| WHAT YOU HAVE TO DO |
Retyping all the entries exactly is the whole task.

| MATERIAL FOR THE TASK |
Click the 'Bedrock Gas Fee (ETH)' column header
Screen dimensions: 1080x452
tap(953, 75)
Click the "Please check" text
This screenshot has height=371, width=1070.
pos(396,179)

| TASK RESULT |
Click the 'Bedrock Gas Fee (ETH)' column header
Screen dimensions: 1080x452
tap(953, 75)
Click the "Please check" text
This screenshot has height=371, width=1070.
pos(396,179)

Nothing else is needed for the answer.